Far and Near
Guo Xiaolu
Release year: 2003
Run time: 22 min
Film type: Documentary
Synopsis
Leaving her country for the first time, a young Chinese writer wanders on a wild mountain in Wales. Through the beautiful and empty landscape and the people she meets she enters a dreamlike world where memories of life in rapidly developing Beijing, and a childhood in a poor fishing village, return to her. She contemplates loneliness and is unexpectedly haunted by stories of tragic death.
Director biography
Guo Xiaolu is a novelist, essayist, screenwriter and filmmaker. She was born in south-eastern China in 1973 and studied Film and Beijign Film Academy and the UK National Film and TV School.

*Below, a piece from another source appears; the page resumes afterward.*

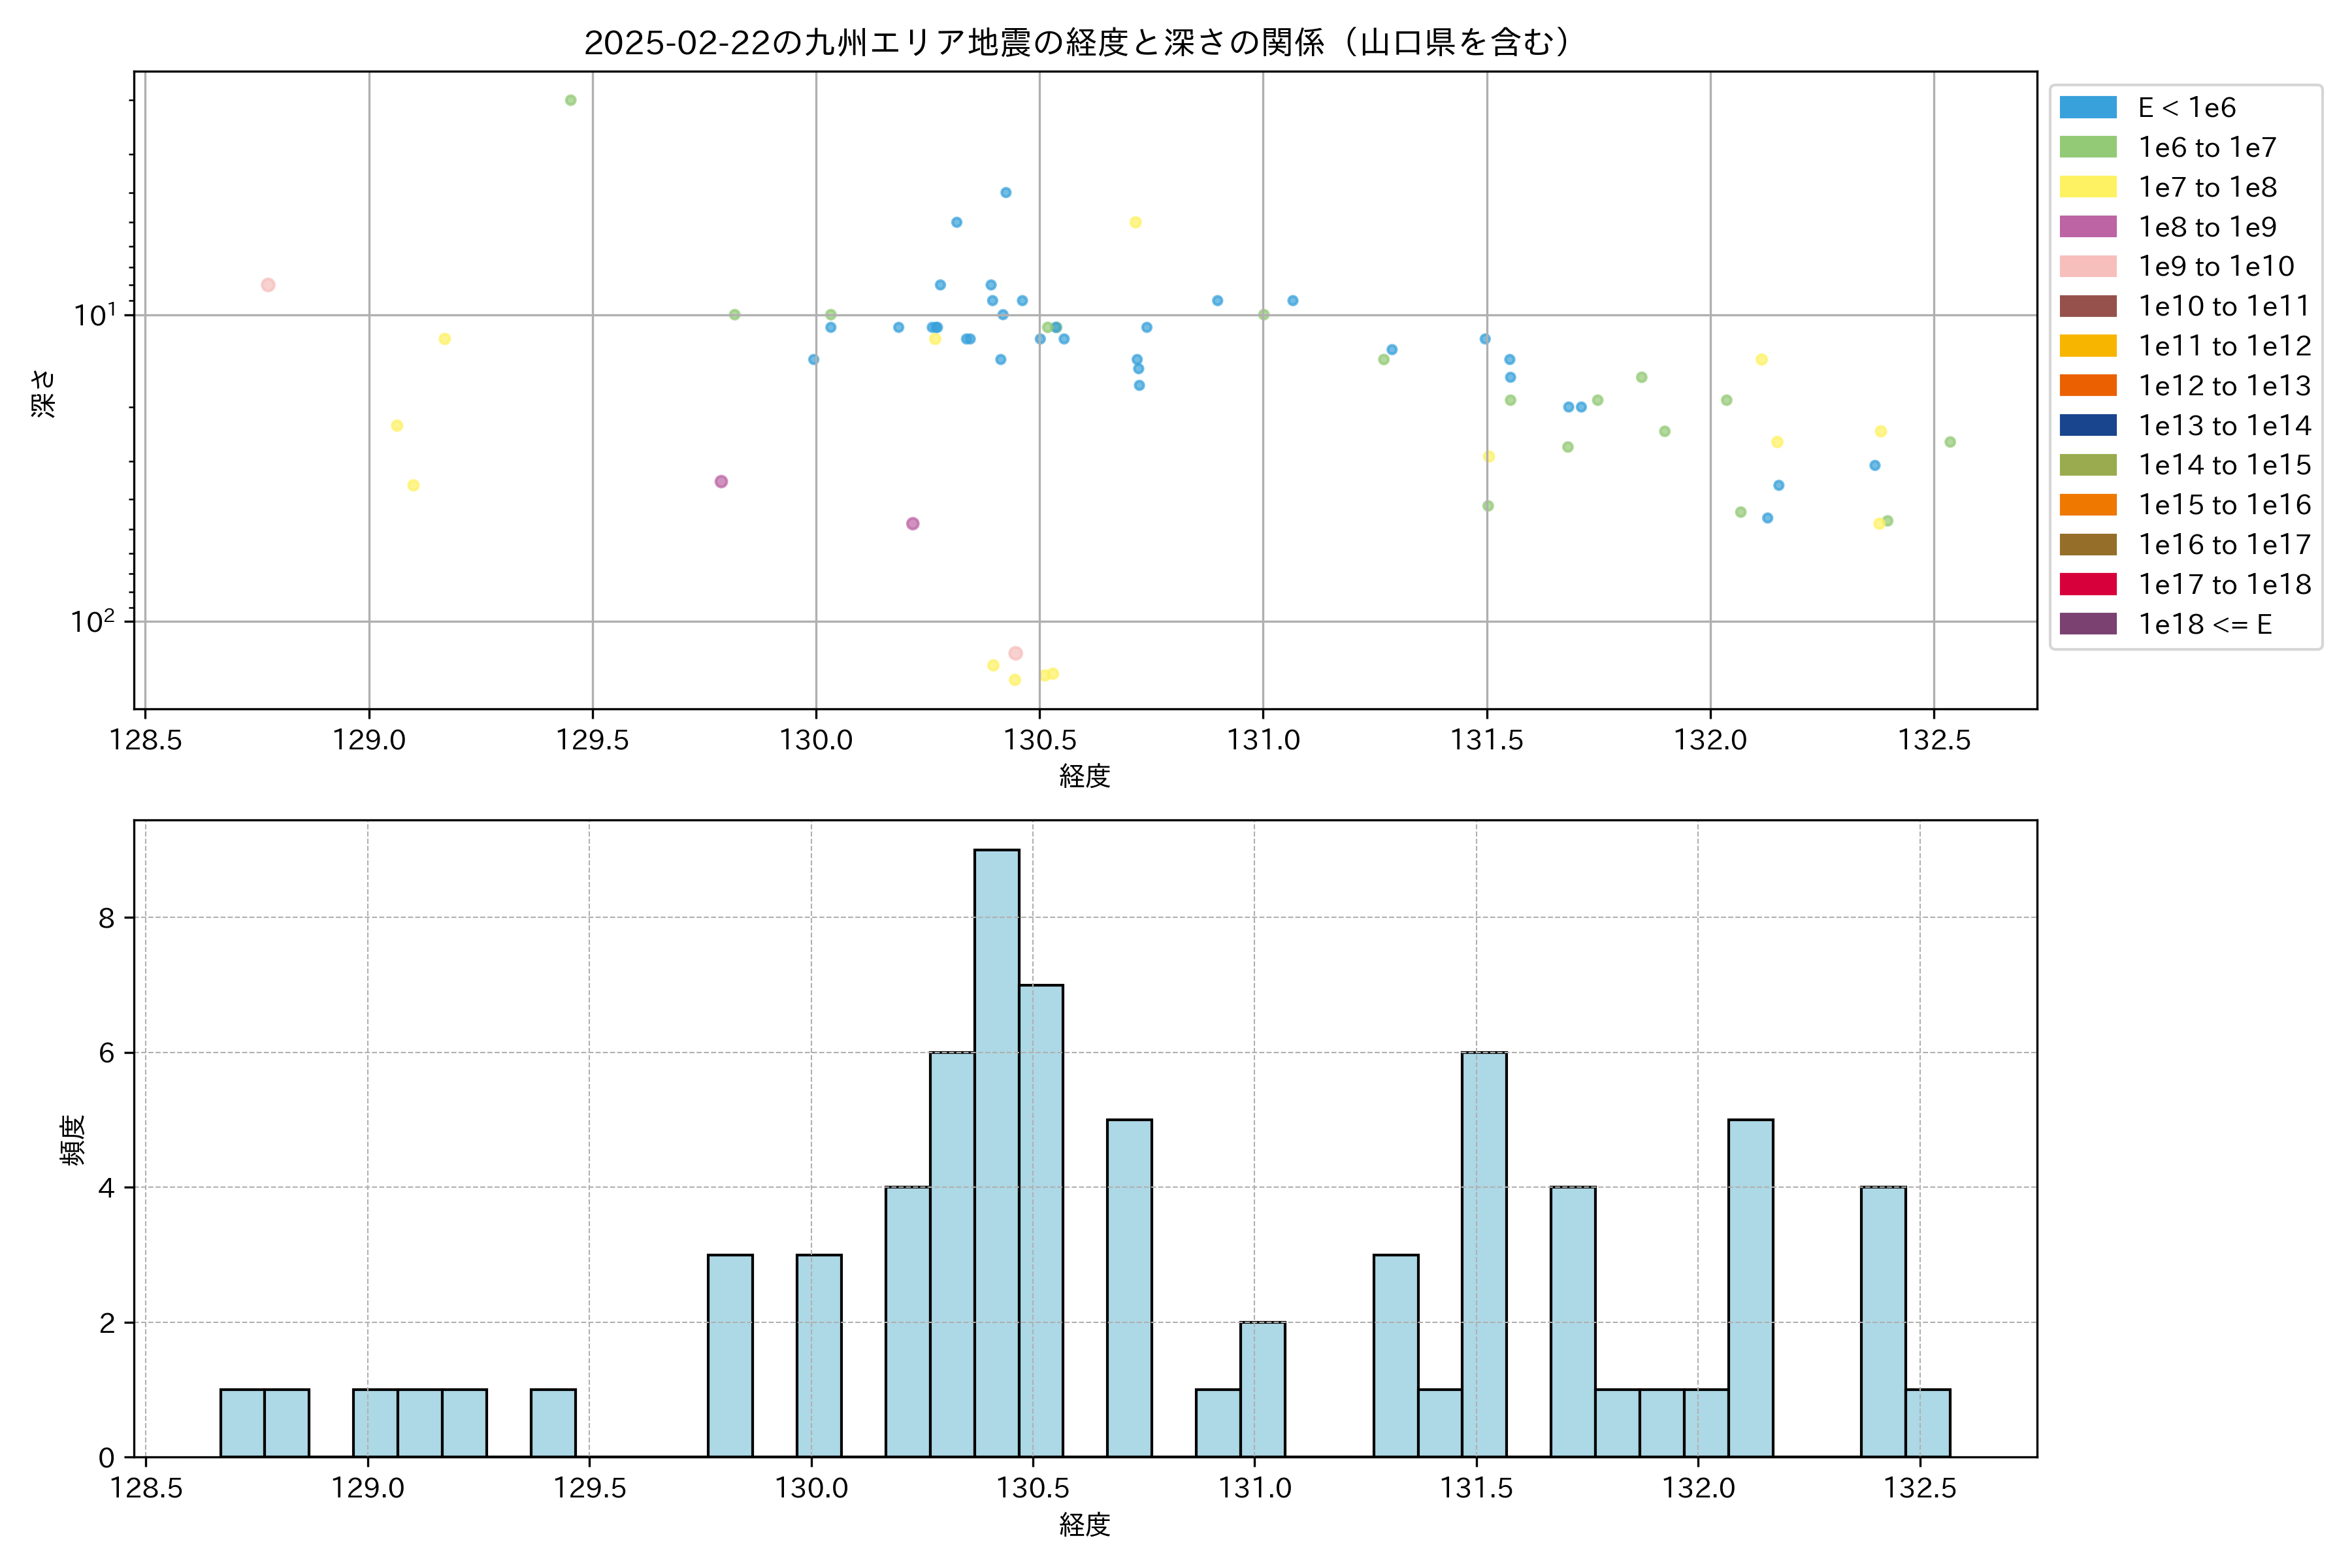This screenshot has width=2352, height=1568.
Task: Click the pink scatter point near longitude 128.8
Action: tap(268, 285)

The English-language translation of her novel, Village of Stone (2004), was shortlisted for the 2005 Independent Foreign Fiction Prize and the 2006 International IMPAC Dublin Literary Award. This was followed by her first novel in English, A Concise Chinese-English Dictionary for Lovers (2007), which was shortlisted for the 2007 Orange Prize for Fiction; 20 Fragments of a Ravenous Youth (2008), which was longlisted for the Man Asian Literary Prize; UFO in her Eyes (2009), a surrealist account of globalisation; a collection of short stories entitled Lovers in the Age of Indifference (2014); and I Am China, a novel published in 2014.

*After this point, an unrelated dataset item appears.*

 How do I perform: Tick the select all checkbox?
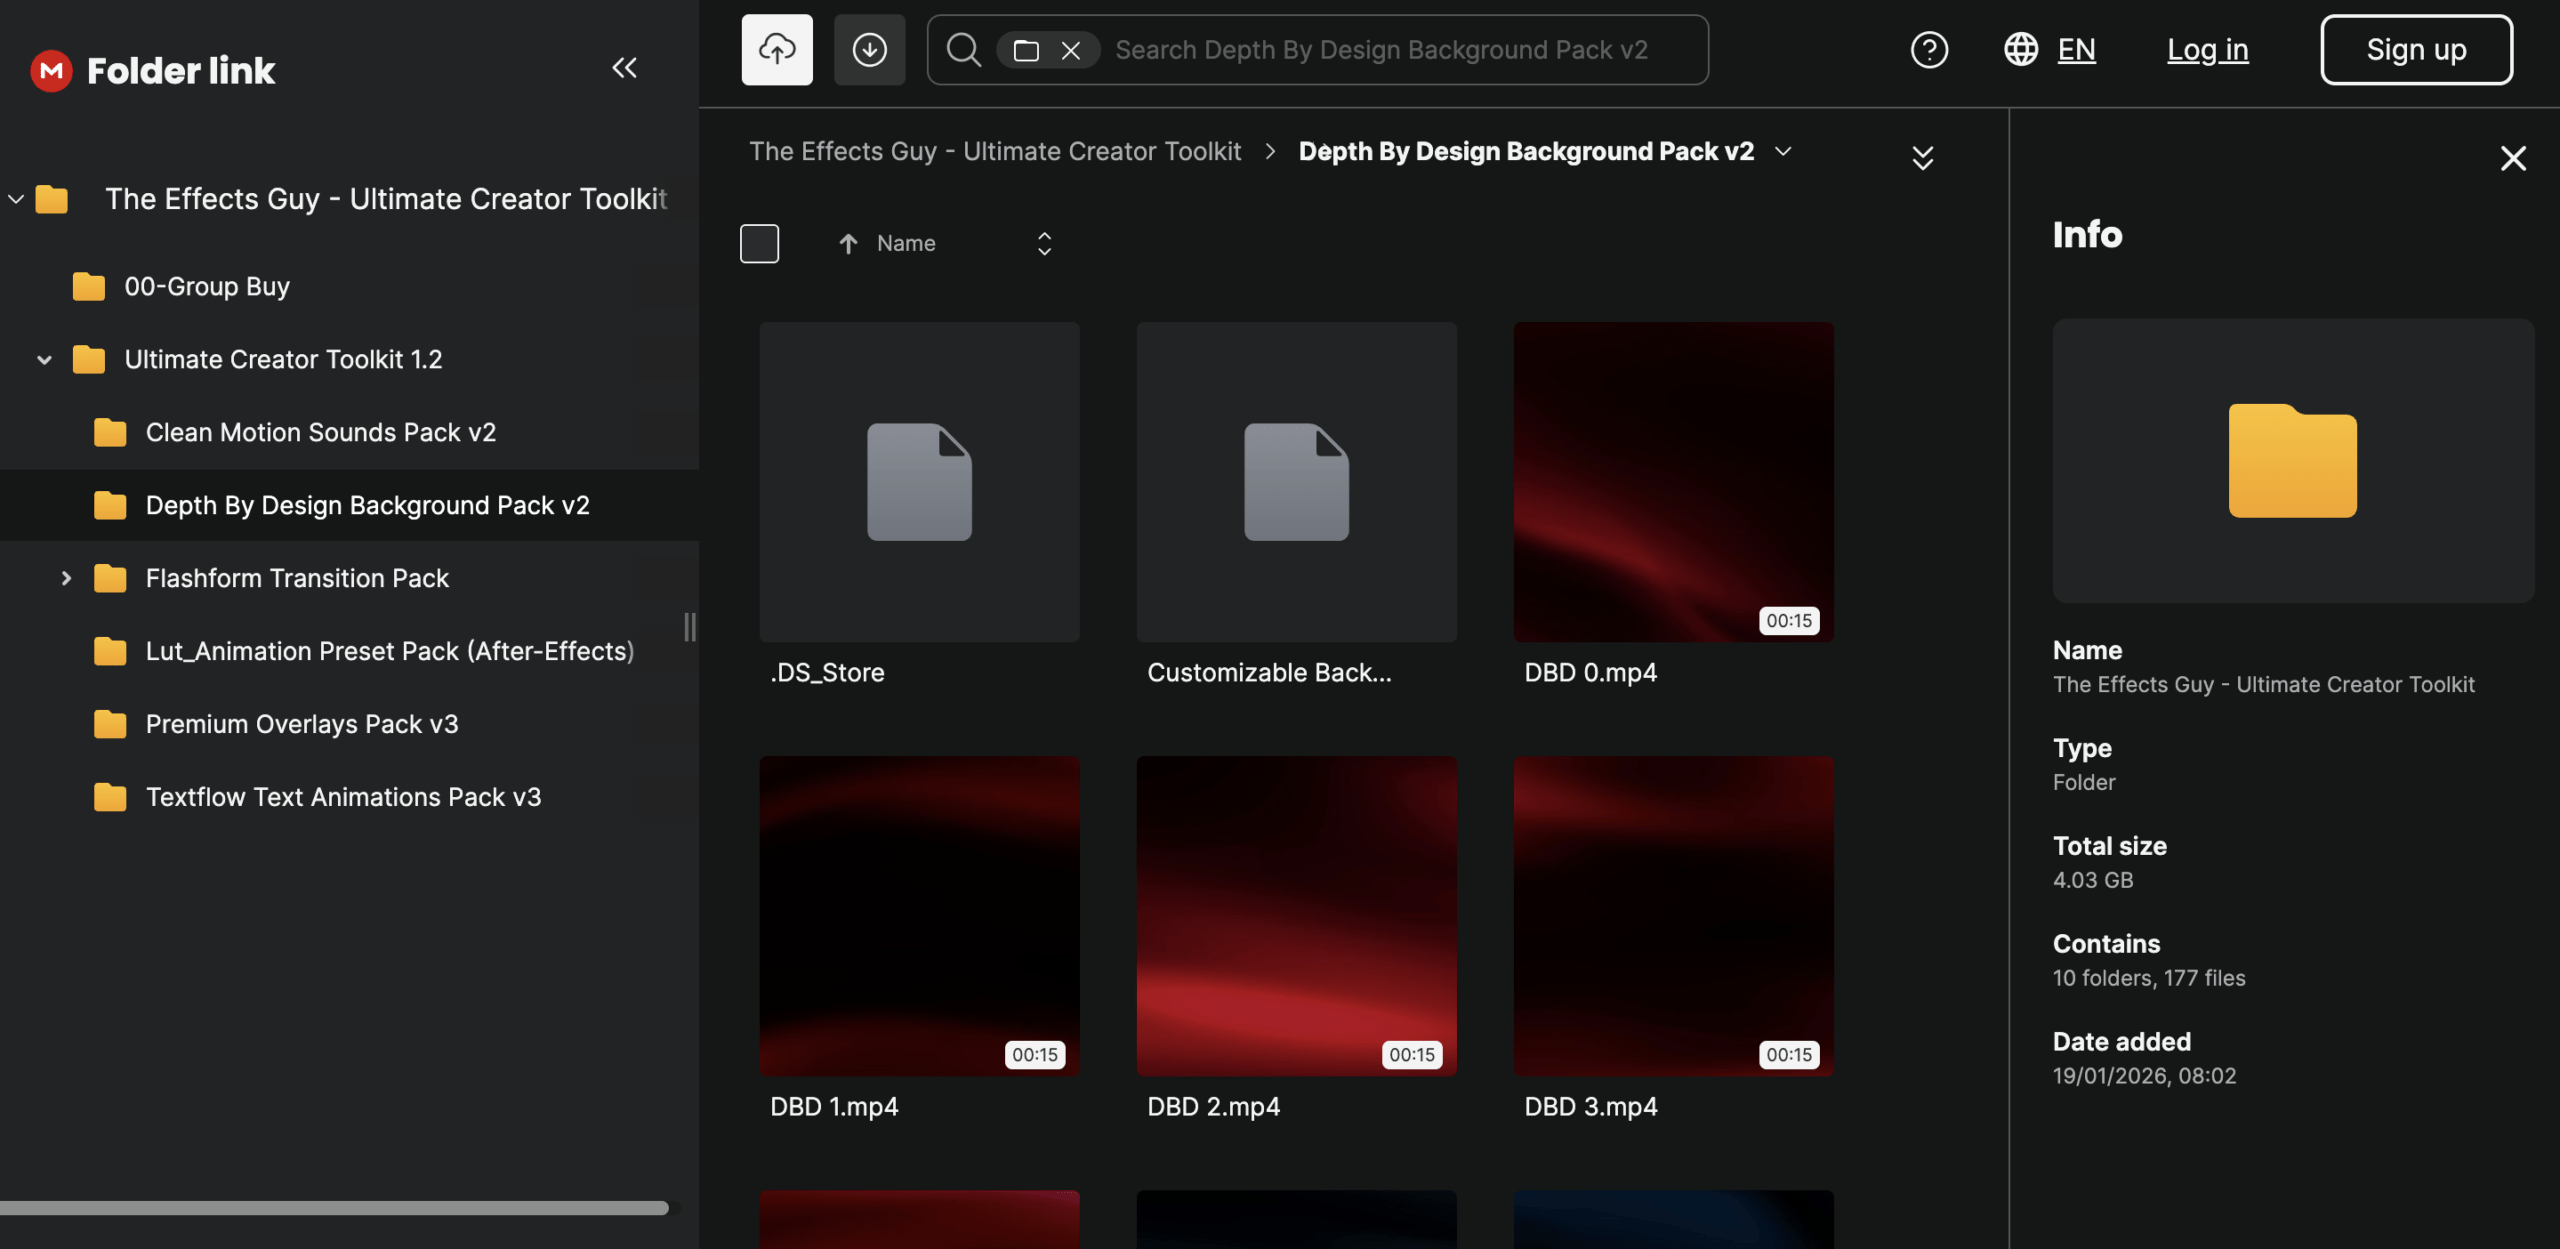[x=759, y=244]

Her award-winning films include the feature films She, a Chinese (2009, Golden Leopard Award in Locarno Film Festival) and UFO In Her Eyes (2011), the latter adapted as a screenplay from her novel, and screened at international film festivals. Her documentaries include Once upon a time Proletarian (2009), We Went to Wonderland (2008), How Is Your Fish Today? (2006) and The Concrete Revolution (2004), which was awarded the Grand Prix in the 2005 International Human Rights Film Festival (France).
In April 2013, she was named one of the 'Best of Young British Novelists' by Granta Magazine.